After a disappointing Saturday loss, a college quarterback returns to practice Monday to find his coach ready and willing to revisit the weekend and remind the quarterback that his starting position and scholarship are on the line. Several days of long and exhausting practices follow and the coach continues to pressure the quarterback. The quarterback, finally pushed to his limits, takes to Facebook to proclaim his disappointment in the coach’s actions and various intricacies of the football program, and he asks his teammates for their input.
The quarterback and two other scholarship starters exchange posts about having to devote more than fifty hours a week to football related activities, the insufficient amount of time players have with the medial treatment staff, and late night mandatory meetings to discuss game plans. The coach ultimately gets wind of the online grumblings and cuts the quarterback and his two cohorts for their public chat session. According to a recent decision by the National Labor Relations Board (NLRB), the coach may have violated the National Labor Relations Act (NLRA).
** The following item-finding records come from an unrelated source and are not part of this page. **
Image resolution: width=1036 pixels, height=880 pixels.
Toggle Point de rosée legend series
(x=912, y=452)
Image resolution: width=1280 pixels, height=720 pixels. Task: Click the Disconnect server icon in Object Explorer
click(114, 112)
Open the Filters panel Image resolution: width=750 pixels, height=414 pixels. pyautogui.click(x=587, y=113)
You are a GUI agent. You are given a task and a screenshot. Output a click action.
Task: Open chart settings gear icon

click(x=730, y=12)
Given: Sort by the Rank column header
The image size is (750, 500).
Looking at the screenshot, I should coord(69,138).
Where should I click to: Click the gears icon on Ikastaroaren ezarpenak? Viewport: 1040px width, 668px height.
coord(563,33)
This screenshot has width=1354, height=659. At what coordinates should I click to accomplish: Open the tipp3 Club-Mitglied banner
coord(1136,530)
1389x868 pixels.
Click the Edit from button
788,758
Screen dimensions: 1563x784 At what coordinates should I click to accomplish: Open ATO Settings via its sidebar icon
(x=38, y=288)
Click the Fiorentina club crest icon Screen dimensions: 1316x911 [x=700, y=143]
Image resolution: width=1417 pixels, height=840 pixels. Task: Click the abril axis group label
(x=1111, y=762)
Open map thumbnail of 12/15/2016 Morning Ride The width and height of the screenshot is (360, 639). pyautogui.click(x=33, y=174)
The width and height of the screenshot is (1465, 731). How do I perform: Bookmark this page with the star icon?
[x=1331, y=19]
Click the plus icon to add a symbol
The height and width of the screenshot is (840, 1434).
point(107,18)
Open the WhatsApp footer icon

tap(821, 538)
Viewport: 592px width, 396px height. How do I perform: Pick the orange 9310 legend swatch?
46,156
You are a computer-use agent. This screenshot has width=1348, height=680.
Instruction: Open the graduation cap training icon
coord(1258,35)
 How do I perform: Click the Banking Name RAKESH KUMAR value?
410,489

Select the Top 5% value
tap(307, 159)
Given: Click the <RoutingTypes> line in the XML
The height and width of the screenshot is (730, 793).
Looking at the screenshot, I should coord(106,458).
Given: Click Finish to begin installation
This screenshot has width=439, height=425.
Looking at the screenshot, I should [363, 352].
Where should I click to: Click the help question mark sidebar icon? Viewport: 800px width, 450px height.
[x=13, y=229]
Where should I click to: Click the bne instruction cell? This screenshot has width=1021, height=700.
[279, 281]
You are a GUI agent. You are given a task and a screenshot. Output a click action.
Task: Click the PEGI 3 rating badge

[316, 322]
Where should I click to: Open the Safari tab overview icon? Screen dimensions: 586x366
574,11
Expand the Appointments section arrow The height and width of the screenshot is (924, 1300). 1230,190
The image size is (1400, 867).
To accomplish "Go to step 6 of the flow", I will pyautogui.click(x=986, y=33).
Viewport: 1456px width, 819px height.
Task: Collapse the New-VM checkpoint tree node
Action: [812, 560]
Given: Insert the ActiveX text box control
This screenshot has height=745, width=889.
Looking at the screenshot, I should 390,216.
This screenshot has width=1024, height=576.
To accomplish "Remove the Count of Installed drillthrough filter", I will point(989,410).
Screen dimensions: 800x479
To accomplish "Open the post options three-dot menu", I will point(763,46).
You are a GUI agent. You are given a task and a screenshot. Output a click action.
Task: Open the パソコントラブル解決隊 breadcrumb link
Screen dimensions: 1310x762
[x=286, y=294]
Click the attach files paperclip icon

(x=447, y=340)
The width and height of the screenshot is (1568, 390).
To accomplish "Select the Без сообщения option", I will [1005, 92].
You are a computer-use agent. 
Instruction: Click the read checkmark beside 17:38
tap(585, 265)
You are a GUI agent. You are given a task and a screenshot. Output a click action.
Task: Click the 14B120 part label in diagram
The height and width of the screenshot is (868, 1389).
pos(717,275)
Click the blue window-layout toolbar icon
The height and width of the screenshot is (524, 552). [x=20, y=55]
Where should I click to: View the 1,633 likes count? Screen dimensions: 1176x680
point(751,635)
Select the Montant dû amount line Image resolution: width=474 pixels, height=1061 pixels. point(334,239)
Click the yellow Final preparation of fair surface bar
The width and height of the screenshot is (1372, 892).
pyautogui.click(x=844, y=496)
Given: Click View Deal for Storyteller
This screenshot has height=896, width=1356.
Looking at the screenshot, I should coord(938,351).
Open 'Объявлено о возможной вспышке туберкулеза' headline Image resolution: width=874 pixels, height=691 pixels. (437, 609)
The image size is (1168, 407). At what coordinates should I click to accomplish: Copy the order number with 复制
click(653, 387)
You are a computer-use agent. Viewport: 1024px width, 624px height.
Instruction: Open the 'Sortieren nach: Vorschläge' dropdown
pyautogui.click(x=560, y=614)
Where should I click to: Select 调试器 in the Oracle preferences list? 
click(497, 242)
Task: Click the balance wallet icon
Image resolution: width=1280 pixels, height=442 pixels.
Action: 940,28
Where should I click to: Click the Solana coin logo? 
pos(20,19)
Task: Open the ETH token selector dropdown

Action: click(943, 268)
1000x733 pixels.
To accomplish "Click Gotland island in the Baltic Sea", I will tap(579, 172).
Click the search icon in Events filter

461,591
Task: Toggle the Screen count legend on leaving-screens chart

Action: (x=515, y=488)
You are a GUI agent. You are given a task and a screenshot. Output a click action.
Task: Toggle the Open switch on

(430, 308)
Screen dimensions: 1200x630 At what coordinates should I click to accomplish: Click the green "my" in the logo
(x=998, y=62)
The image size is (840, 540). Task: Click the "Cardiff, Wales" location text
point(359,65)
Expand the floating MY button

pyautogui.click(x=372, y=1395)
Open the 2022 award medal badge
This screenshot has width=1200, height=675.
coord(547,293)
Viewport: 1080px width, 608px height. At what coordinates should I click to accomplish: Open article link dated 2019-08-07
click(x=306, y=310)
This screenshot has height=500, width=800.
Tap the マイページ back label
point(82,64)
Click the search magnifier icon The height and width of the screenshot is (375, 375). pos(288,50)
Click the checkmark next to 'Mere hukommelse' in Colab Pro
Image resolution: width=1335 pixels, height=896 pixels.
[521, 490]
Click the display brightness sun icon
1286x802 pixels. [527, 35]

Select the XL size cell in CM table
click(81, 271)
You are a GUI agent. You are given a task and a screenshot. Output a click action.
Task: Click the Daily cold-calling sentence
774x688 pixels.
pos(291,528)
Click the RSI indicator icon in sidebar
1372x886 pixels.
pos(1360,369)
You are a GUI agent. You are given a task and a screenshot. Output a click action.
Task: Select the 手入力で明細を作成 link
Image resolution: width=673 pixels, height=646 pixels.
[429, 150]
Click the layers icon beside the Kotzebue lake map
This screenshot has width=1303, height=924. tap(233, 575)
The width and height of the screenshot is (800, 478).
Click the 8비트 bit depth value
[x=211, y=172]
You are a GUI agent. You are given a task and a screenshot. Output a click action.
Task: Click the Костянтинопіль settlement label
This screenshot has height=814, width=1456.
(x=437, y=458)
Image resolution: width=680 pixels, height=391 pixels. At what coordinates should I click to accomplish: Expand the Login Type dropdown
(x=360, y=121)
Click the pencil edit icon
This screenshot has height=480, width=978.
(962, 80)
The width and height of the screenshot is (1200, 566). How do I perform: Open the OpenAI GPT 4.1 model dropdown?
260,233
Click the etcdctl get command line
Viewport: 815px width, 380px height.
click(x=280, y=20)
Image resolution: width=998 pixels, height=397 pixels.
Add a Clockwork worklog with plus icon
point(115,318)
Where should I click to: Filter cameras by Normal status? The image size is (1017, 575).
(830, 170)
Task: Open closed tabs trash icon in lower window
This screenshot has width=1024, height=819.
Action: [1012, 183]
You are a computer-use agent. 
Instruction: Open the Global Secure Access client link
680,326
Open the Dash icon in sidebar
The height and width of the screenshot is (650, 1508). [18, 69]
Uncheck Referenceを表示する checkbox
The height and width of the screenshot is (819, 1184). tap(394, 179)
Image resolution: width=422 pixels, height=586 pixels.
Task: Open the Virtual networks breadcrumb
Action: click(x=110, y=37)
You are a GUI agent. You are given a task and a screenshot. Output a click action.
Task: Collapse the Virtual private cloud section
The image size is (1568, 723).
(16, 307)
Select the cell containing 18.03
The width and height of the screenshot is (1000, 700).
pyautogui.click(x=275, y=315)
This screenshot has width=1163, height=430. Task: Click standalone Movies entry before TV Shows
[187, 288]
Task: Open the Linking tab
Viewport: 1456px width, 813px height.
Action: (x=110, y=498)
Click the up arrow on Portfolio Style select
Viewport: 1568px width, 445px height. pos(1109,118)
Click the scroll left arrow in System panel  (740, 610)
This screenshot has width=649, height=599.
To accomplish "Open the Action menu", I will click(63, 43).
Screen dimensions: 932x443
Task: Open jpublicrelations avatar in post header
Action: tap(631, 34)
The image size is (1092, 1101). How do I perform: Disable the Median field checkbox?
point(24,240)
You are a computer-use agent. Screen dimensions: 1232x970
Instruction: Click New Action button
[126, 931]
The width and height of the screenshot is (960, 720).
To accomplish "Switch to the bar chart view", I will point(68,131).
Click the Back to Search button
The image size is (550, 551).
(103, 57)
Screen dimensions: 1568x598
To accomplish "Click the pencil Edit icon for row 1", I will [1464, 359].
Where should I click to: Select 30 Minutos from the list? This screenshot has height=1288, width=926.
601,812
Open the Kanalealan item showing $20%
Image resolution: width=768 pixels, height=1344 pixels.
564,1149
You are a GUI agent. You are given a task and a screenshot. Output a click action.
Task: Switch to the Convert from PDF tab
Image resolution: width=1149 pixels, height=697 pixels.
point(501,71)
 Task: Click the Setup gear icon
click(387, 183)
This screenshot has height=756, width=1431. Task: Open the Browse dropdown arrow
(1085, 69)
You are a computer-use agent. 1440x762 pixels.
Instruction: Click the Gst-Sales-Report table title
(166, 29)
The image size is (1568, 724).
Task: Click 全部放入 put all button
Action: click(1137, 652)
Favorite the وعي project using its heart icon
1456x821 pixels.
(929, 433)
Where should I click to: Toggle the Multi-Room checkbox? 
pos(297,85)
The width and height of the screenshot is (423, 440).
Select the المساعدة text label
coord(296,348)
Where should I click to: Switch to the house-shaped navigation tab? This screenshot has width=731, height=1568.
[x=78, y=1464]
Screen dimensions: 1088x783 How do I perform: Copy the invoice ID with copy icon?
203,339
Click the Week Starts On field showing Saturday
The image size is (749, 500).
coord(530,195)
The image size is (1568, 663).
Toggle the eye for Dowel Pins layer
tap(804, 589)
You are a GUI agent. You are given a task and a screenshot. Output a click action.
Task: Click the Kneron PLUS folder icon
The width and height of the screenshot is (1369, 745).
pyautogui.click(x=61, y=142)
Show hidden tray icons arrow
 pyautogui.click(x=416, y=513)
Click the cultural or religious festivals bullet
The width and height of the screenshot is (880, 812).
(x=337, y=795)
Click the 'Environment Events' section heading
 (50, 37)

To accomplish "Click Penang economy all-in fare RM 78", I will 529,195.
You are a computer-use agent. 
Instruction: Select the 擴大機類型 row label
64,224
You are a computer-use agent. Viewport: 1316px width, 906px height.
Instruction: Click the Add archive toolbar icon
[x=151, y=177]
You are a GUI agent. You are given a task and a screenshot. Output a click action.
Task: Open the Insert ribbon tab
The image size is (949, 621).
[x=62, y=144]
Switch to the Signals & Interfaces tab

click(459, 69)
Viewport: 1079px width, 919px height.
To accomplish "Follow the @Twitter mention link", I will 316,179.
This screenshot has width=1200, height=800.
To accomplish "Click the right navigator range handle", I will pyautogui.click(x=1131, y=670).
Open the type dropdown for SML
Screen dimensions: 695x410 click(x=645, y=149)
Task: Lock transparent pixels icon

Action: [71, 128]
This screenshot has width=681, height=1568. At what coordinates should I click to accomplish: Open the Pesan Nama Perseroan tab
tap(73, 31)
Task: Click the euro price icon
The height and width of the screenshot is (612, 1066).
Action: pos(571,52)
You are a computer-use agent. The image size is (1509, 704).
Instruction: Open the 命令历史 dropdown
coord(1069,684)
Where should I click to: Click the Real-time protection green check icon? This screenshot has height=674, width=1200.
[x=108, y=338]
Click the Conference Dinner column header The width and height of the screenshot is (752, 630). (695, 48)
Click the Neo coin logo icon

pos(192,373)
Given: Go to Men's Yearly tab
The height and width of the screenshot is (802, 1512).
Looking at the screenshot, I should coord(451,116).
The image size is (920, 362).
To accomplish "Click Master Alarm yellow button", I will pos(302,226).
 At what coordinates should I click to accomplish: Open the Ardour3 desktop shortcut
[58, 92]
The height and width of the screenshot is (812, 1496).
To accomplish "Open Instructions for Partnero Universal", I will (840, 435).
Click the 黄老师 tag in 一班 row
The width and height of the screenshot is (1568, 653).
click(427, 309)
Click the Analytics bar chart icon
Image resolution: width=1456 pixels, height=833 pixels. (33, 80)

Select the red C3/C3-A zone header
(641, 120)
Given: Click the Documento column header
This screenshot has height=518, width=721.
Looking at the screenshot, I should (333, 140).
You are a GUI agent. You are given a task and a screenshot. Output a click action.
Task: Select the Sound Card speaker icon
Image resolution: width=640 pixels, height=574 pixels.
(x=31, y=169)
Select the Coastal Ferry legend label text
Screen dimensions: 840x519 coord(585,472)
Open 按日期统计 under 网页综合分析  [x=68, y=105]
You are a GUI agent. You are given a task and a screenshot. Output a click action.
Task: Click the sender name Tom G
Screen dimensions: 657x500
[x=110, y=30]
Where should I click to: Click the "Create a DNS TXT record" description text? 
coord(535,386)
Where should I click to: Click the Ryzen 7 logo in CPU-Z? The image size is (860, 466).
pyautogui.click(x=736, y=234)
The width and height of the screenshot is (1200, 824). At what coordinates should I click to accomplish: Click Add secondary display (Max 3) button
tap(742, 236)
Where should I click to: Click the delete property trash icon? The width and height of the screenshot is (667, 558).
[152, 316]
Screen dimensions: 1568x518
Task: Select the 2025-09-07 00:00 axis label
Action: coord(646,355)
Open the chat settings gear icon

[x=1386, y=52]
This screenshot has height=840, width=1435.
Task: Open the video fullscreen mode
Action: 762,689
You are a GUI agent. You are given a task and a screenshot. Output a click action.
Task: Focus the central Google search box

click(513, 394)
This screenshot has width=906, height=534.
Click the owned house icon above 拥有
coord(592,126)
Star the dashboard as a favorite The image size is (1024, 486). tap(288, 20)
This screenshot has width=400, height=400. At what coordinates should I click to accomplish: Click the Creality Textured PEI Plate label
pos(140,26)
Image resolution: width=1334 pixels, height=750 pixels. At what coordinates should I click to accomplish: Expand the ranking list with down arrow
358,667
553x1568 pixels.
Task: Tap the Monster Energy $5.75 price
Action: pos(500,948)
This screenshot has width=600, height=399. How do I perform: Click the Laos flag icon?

On March 26, 2014, the Regional Director for Region 13 of the NLRB issued a decision in the Northwestern University athletes’ case finding that football players receiving scholarships from the university are “employees” under the NLRA. In general, the NLRA, among other things, prohibits an employer from discharging or otherwise discriminating against an employee for engaging in protected concerted activities, including discussing wages, hours, or working conditions. In an earlier decision, Hispanics United of Buffalo, 359 NLRB No. 37 (Dec. 14, 2012), the NLRB ruled that an employer unlawfully terminated five non-union employees based on comments, similar to those above, they posted on Facebook and ordered the employer to reinstate the employees. Read together, these decisions appear to give the NLRB the authority to fully reinstate the three football players in the above scenario and dictate the coach’s starting lineup.
Northwestern University has until April 9, 2013 to file a request for review with the NLRB, but the university has already indicated its intention to appeal the decision to the Seventh Circuit. For now, employers, including collegiate sports programs, will have to monitor the situation for future developments.